SUPPLIED PASSAGE
Speaking to Ahram Online, Economist Ramy El-Galy explained that the Ras El Hekma deal remains the largest, injecting $24 billion, including $10 billion in cash and $11 billion converted from a UAE deposit.

This massive inflow, he said, significantly stabilized the Egyptian pound and improved the country’s credit ratings.

El-Galy added that Alam Al-Roum is a strategic project that supports productive sectors and strengthens linkages between real estate, tourism, transport, and infrastructure. He emphasized “continuing this investment model instead of expanding borrowing”.

Currency stability and improved credit indicators
 

Officially, the three megadeals significantly improved the local currency exchange rate in the second half of 2025. They reduced the current account deficit to $4.4 billion, upgraded Egypt’s sovereign rating from B- to B, and reduced the trade deficit by 18 percent in the first nine months of the year.

Karim Adel, Head of the Adl Centre for Economic and Strategic Studies, told Ahram Online that the deals’ real economic impact has yet to materialize as much of the generated foreign currency is for sovereign obligations or deemed accounting entries.

Adel argued that only when these inflows are directed toward sectors such as food security, feeder industries, and energy technology will real gains come. “Indicators alone do not measure an economy’s viability but its impact on livelihoods and social justice,” Adel noted.

A shift in the financial model of coastal real estate
 

Contrary to earlier models that relied on simple land sales, Adel explained, the Qatar deal offers the state $3.5 billion in cash, $1.8 billion in units the state will own, and 15 percent of net profits after deducting investment costs.

The state also required the phased handover of land free of encumbrances. It also demanded the inclusion of public services and independent infrastructure within the project to enhance its added value.

Records for locating displayed items
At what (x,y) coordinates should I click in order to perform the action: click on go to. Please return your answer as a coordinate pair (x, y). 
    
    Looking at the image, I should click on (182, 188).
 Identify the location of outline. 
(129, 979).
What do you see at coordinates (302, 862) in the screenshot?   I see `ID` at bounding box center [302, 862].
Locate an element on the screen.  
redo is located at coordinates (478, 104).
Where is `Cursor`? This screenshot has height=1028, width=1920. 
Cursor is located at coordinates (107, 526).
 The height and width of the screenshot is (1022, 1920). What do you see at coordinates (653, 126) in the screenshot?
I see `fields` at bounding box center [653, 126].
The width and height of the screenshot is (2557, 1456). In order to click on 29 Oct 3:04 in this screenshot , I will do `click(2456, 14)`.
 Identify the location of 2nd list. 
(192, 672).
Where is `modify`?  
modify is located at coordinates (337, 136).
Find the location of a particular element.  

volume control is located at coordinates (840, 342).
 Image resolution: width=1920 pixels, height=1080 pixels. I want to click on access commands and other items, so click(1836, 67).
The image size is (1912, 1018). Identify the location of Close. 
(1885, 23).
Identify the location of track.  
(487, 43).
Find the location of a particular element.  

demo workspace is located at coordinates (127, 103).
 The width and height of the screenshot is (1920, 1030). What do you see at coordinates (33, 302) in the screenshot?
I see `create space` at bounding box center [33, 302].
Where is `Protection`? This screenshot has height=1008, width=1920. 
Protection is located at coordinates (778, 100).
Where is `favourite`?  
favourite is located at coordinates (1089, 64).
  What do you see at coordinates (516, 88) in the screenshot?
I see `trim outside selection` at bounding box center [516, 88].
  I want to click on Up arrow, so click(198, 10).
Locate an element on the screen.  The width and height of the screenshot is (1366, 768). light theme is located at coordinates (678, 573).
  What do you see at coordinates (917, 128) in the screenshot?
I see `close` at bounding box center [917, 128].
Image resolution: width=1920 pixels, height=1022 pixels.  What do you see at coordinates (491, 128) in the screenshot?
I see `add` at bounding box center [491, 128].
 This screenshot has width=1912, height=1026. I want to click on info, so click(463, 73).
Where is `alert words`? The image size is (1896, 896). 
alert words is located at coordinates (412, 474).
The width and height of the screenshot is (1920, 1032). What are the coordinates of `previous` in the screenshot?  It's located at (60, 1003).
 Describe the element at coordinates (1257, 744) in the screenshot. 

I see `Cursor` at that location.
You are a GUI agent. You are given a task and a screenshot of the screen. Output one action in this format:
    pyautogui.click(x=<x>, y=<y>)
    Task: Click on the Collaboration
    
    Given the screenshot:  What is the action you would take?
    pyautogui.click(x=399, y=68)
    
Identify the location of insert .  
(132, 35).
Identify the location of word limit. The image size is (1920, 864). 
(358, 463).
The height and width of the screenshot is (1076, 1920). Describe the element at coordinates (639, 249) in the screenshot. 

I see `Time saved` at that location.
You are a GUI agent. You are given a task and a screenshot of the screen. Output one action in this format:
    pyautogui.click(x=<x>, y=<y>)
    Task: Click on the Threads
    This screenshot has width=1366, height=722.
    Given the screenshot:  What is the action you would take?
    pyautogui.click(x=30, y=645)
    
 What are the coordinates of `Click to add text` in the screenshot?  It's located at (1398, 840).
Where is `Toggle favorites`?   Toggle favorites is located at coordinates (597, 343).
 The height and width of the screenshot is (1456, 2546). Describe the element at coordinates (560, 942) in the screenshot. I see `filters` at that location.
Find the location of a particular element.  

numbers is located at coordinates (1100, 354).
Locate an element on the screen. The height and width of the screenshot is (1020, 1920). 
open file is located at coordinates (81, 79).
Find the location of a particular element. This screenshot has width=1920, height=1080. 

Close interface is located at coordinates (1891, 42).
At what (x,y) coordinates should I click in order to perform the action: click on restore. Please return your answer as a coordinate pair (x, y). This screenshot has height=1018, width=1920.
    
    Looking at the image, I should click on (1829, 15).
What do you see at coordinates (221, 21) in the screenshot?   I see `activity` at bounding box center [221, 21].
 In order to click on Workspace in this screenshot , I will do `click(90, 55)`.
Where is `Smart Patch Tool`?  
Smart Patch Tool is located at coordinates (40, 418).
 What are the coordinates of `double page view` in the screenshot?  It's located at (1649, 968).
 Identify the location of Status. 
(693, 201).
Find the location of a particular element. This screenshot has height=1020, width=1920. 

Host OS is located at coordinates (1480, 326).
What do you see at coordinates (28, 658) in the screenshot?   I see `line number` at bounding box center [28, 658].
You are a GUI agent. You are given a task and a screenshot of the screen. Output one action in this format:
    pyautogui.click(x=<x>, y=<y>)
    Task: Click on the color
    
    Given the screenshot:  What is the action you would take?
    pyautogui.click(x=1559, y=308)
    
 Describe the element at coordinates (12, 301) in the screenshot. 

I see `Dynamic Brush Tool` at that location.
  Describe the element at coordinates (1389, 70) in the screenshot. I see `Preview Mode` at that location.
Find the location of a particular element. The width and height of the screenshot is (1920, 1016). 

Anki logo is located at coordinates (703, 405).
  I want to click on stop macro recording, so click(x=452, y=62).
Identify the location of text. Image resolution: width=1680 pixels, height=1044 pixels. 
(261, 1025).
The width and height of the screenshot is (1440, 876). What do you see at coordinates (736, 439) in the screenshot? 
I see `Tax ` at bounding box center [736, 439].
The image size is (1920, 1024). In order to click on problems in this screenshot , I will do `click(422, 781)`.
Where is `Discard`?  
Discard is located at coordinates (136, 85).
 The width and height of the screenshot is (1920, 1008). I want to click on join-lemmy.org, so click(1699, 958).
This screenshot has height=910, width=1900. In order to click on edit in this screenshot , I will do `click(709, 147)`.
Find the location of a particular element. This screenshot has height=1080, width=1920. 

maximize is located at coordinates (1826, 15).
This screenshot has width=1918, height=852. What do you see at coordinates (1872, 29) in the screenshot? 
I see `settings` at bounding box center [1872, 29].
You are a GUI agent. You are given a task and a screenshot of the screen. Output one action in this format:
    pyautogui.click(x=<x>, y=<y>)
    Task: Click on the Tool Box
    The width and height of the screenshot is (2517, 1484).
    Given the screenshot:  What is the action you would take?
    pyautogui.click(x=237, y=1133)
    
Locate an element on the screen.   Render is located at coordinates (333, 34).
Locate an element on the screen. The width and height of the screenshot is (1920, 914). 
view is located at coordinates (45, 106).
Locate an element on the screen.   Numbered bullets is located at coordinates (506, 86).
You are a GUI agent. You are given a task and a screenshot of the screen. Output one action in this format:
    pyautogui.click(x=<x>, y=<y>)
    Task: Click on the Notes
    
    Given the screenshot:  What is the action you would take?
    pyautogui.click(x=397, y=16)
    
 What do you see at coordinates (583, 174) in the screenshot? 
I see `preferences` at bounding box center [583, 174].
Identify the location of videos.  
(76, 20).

SET TASKS
- 1) According to the passage on Egypt's megadeals, what did the deals do to Egypt's sovereign rating?
- 2) From the passage on Egypt's megadeals, extract everything from "Speaking to Ahram" down to "country’s credit ratings.".
- 3) Extend the passage on Egypt's megadeals, picking up after its final sentence.
The records are separate material and have no connection to the passage on Egypt's megadeals.

TASK RESULTS
- 1) They upgraded it from B- to B.

- 2)
Speaking to Ahram Online, Economist Ramy El-Galy explained that the Ras El Hekma deal remains the largest, injecting $24 billion, including $10 billion in cash and $11 billion converted from a UAE deposit.

This massive inflow, he said, significantly stabilized the Egyptian pound and improved the country’s credit ratings.

- 3)
El-Galy believed Egypt could replicate this model elsewhere, but warns against over-concentration in real estate, which can fuel land price inflation and lead to urban distortions. He called for shifting incentives toward productive sectors such as industry and agriculture.

“Real estate investment is important, but not enough to build a sustainable economy. We need diversification,” El-Galy said.

The need to manage investment returns carefully
 

Adel emphasized that the state needs a clear plan for managing foreign currency proceeds from these projects. He cautioned against simply adding these proceedings to reserves. He noted that “the majority of these funds service external debt and have almost no benefit to citizens.”

He emphasized that these inflows will not cause transformative change without an industrial strategy that links real estate projects to productive plans, technology transfer, and domestic supply chains.

Investment reshaping Egypt’s urban landscape
 

These megadeals are strategic beyond their immediate economic impact. The Qatari project, for example, combines luxury development with sustainable urban planning. It also reflects growing economic alignment between Cairo and Doha. The partnership could serve as a gateway to deeper Arab cooperation in urban development and tourism.

El-Galy emphasized exploiting these inflows for debt reduction, not current spending. The government must use these inflows to generate a cumulative financial impact that eases pressure on the budget, he noted.

He concluded: “The next step must be creating an investment map that directs capital into industry, agriculture, and energy, so that the North Coast becomes a hub of wealth, not merely a luxury destination”.

Cash inflows: where is the real impact?
 

Adel noted that the state used the Ras El Hekma proceeds mainly to meet sovereign obligations. He affirmed that most of the funds were not deployed domestically.

However, Adel believes these deals are “redrawing Egypt’s regional development map” and pushing the state toward adopting a model based on partnerships with domestic and international private capital instead of state-led investment.

He affirmed that this transition requires “supportive legislation, sustainable incentives, and balanced monetary policies that preserve investor confidence.”